What is needed
Retype, without changes or pictures, only the lines that begin at the one containing "Given: Open the first Metric Average dropdown" and end at the last line of the records that follow.

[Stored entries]

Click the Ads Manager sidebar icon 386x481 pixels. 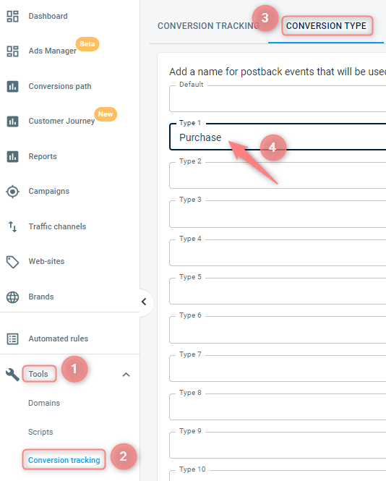coord(12,51)
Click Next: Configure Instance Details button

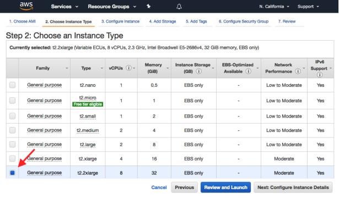click(x=293, y=187)
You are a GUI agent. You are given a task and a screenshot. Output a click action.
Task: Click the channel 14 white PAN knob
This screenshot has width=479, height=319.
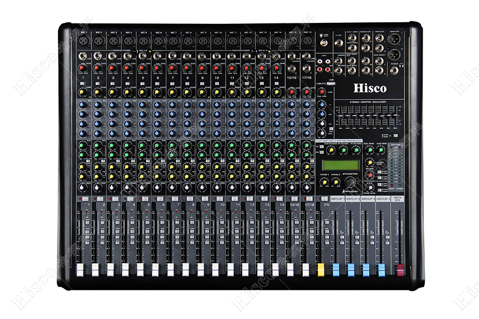click(277, 187)
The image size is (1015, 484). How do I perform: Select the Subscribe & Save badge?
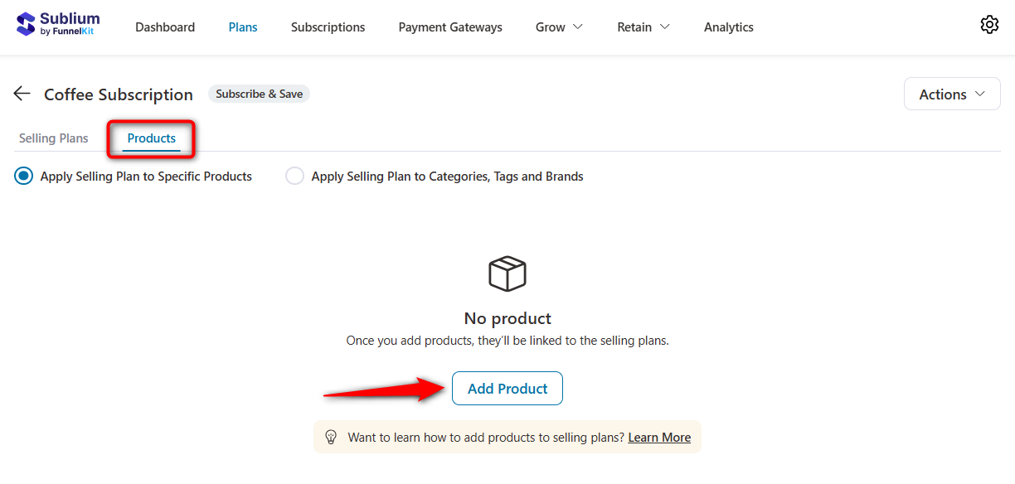259,94
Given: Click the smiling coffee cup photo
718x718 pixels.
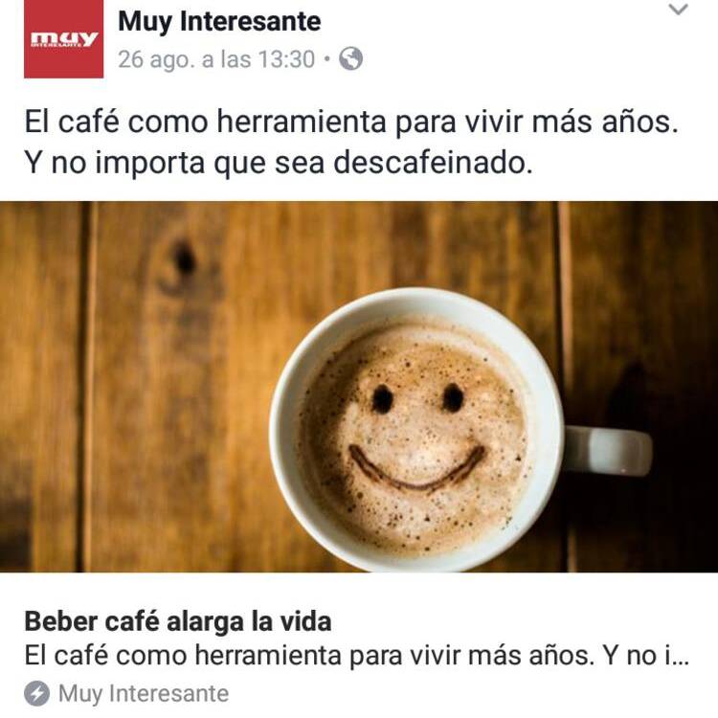Looking at the screenshot, I should tap(359, 387).
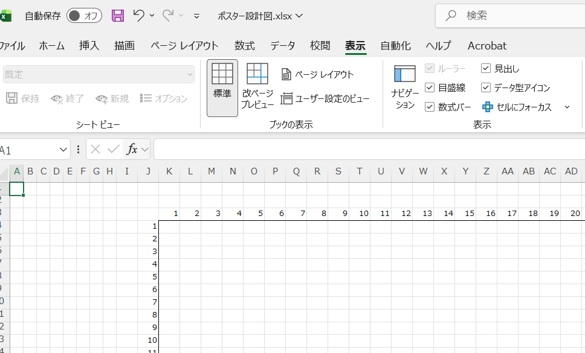Open the データ ribbon tab
This screenshot has width=585, height=353.
click(x=282, y=45)
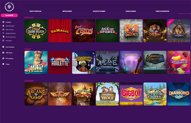The image size is (191, 123).
Task: Click the Live Casino sidebar icon
Action: click(3, 47)
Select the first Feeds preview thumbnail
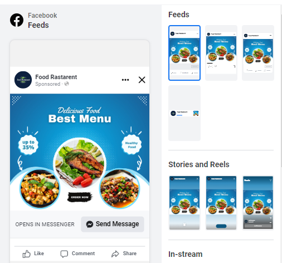282x263 pixels. pos(184,53)
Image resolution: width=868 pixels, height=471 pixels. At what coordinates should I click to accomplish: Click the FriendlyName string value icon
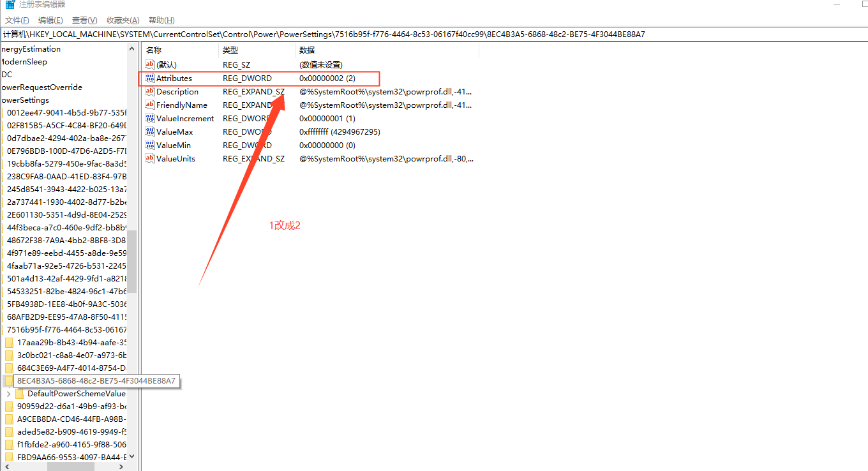click(150, 105)
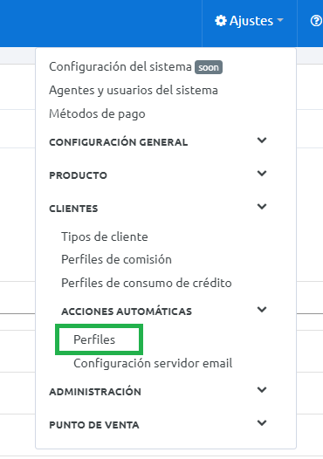The image size is (323, 459).
Task: Open the help question mark icon
Action: pyautogui.click(x=316, y=21)
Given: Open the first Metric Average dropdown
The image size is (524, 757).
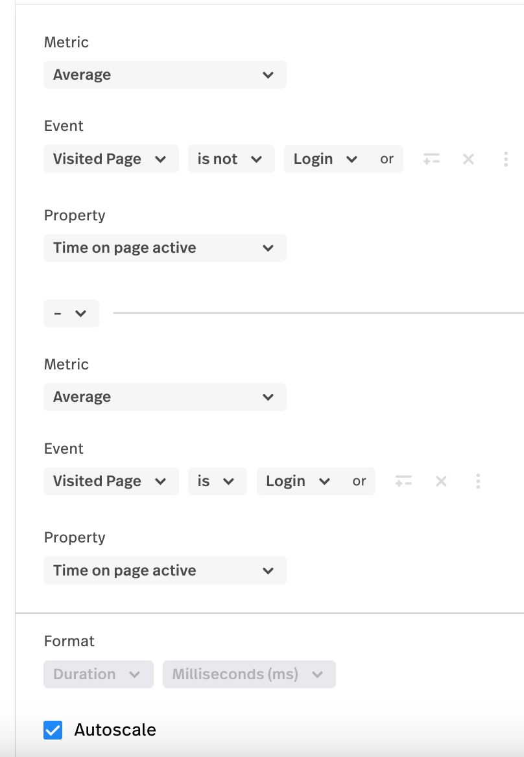Looking at the screenshot, I should (165, 75).
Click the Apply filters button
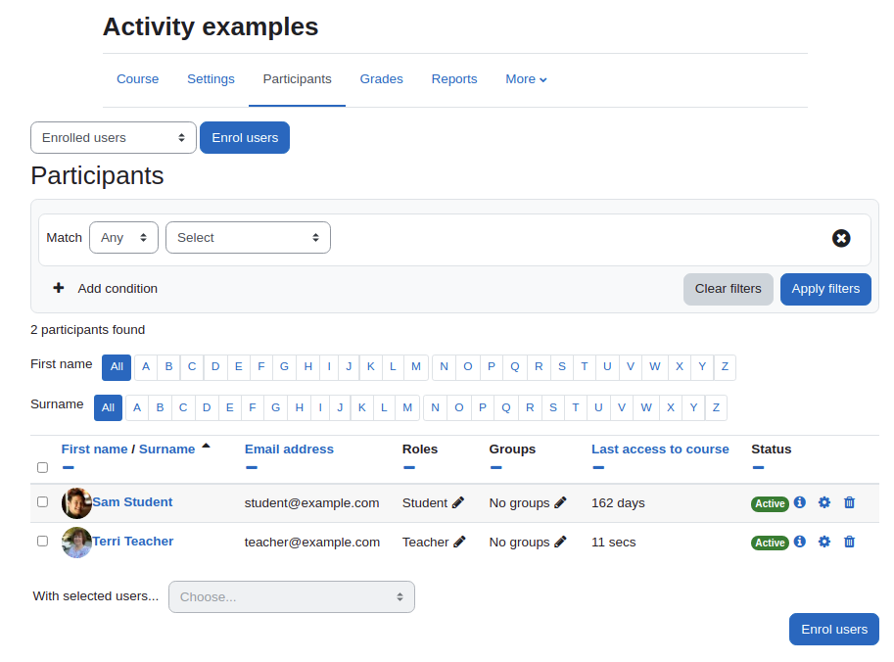Image resolution: width=894 pixels, height=662 pixels. (x=825, y=289)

Answer to this task
Given: Open the first Metric Average dropdown
The image size is (524, 757).
Looking at the screenshot, I should (165, 75).
Click the Apply filters button
Image resolution: width=894 pixels, height=662 pixels. (x=825, y=289)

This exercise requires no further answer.